[Working data Boundary: Start]
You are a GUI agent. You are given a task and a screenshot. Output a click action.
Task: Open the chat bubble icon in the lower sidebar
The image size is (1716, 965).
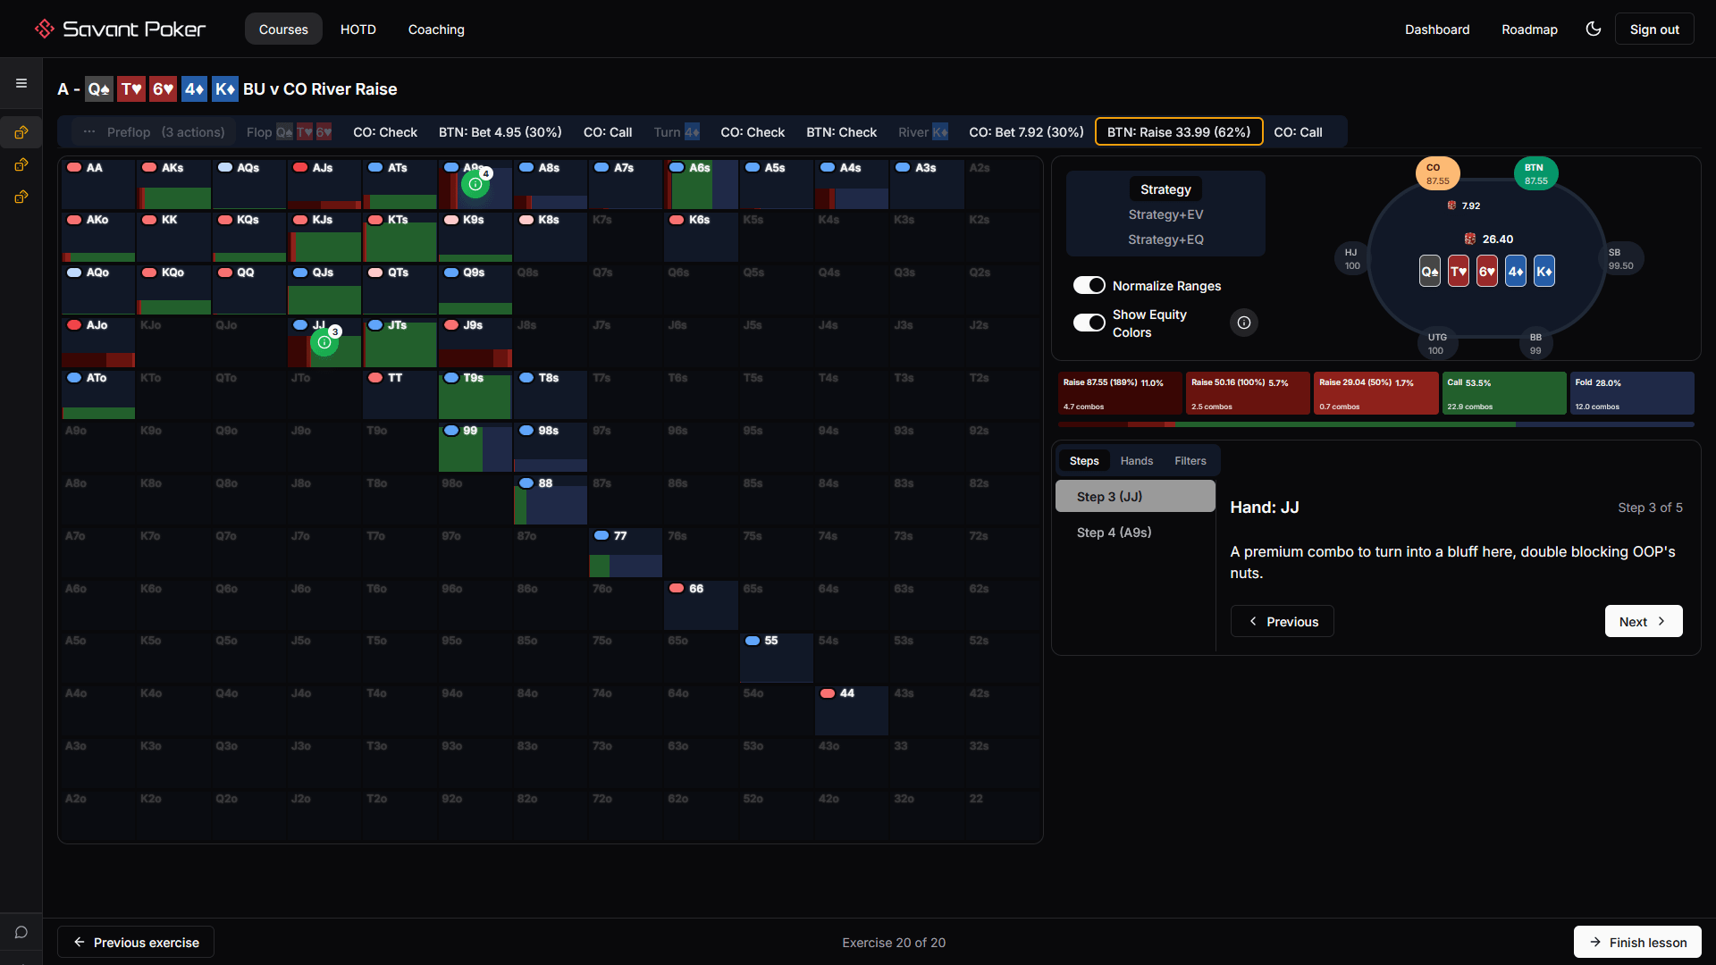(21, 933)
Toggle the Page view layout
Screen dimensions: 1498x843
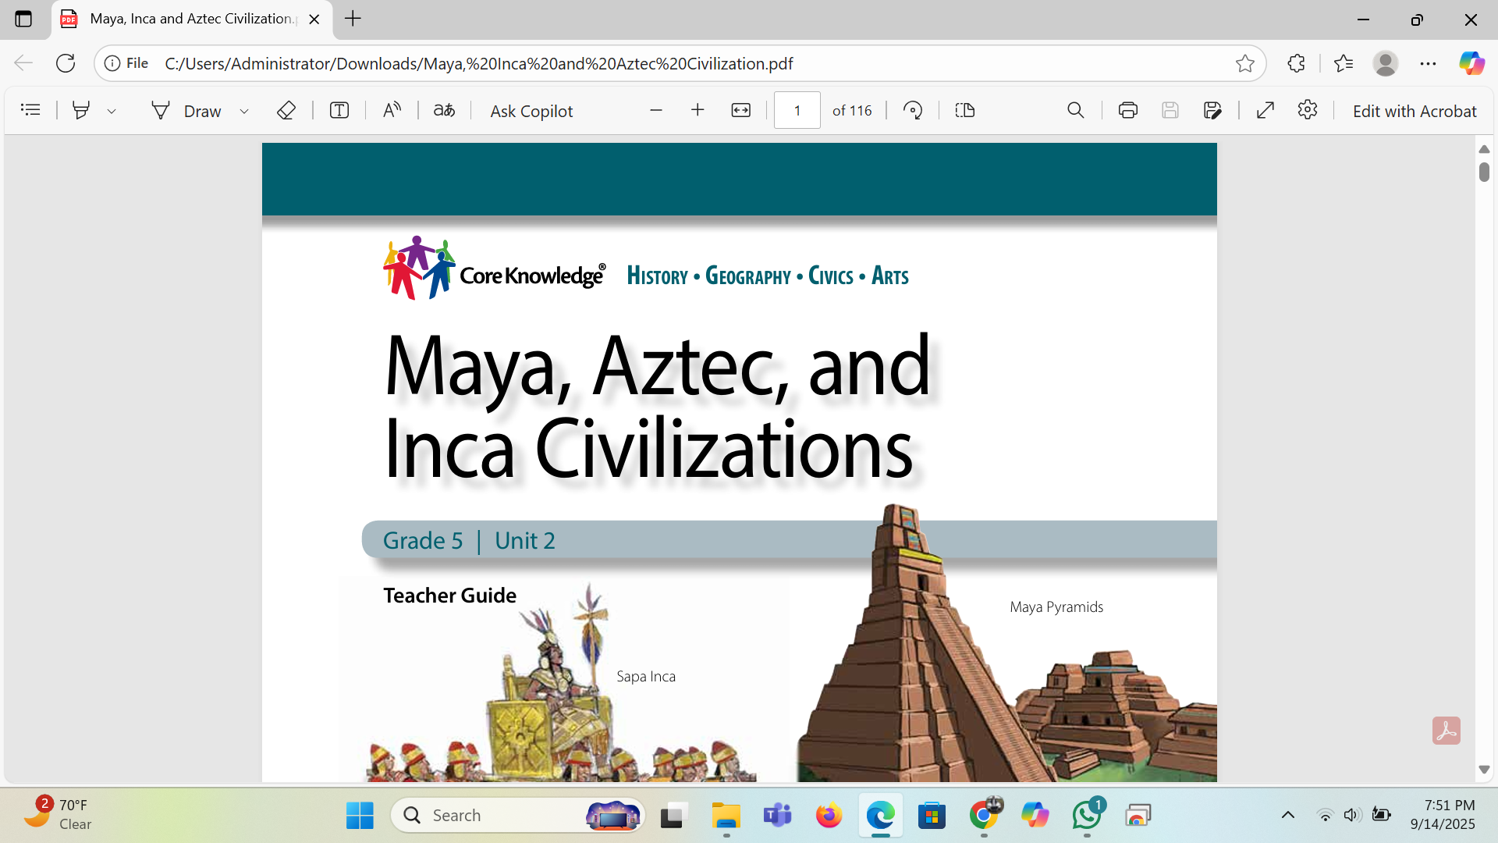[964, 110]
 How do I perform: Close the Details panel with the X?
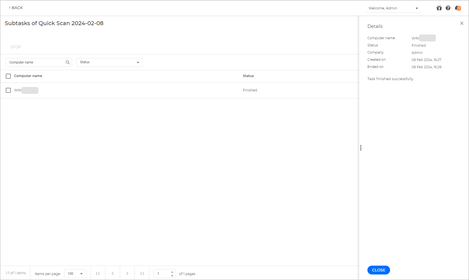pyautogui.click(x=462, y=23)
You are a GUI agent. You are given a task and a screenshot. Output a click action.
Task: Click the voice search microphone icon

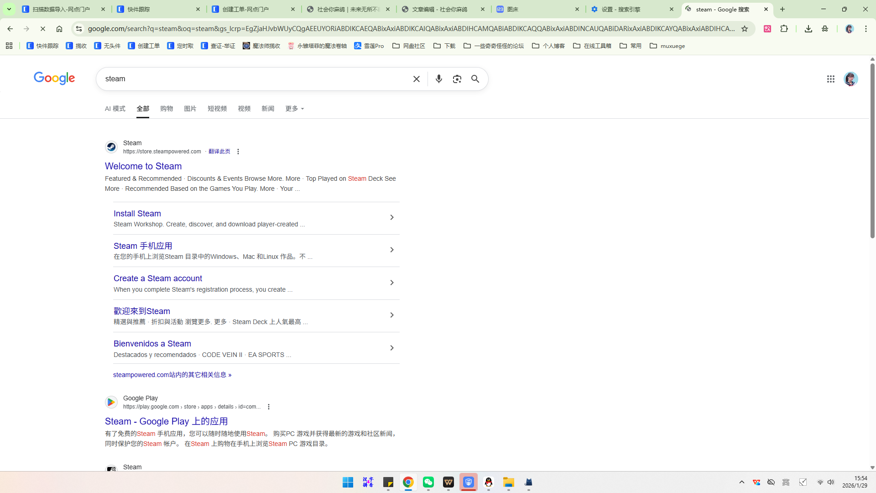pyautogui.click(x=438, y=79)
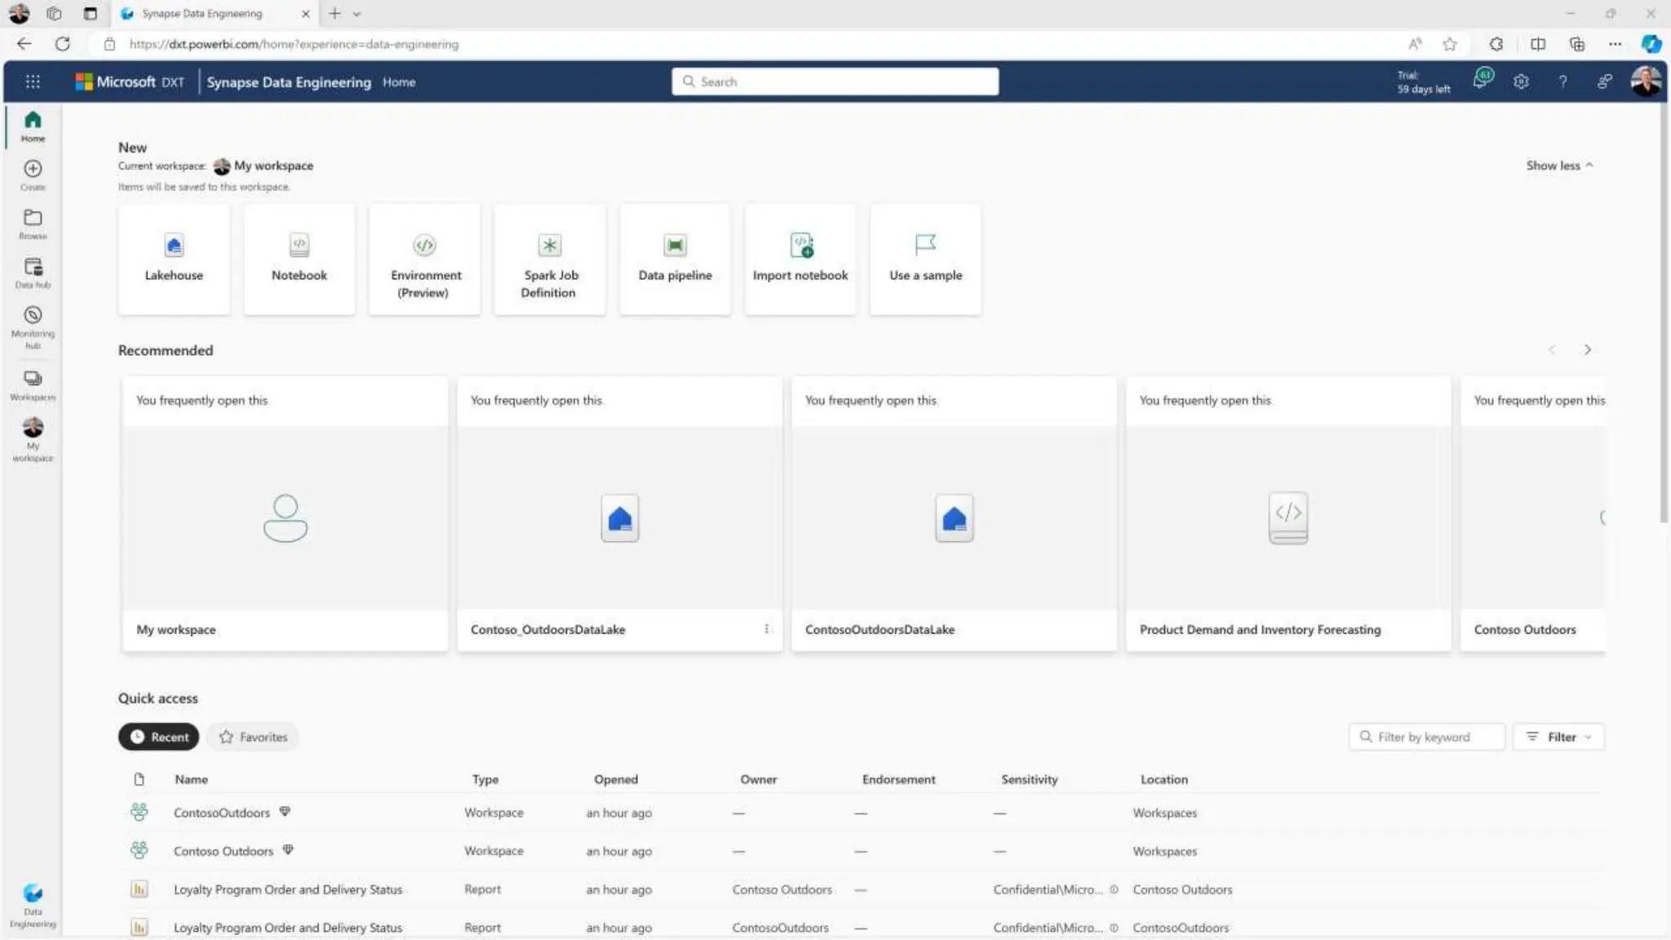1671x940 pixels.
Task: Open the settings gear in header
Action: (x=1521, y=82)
[Working data Boundary: End]
If the data includes images, omit them, and set down everything else exactly as above.

You are a GUI agent. You are given a task and a screenshot. Output a click action.
Task: Open the chat bubble icon in the lower sidebar
The image size is (1716, 965).
(21, 933)
Toggle the Page view layout
Screen dimensions: 1498x843
[964, 110]
 How do I perform: Close the Details panel with the X?
pyautogui.click(x=462, y=23)
You are a GUI agent. You are given a task and a screenshot. Output a click action.
Task: Click the voice search microphone icon

pyautogui.click(x=438, y=79)
1671x940 pixels.
Task: Open the settings gear in header
Action: (x=1521, y=82)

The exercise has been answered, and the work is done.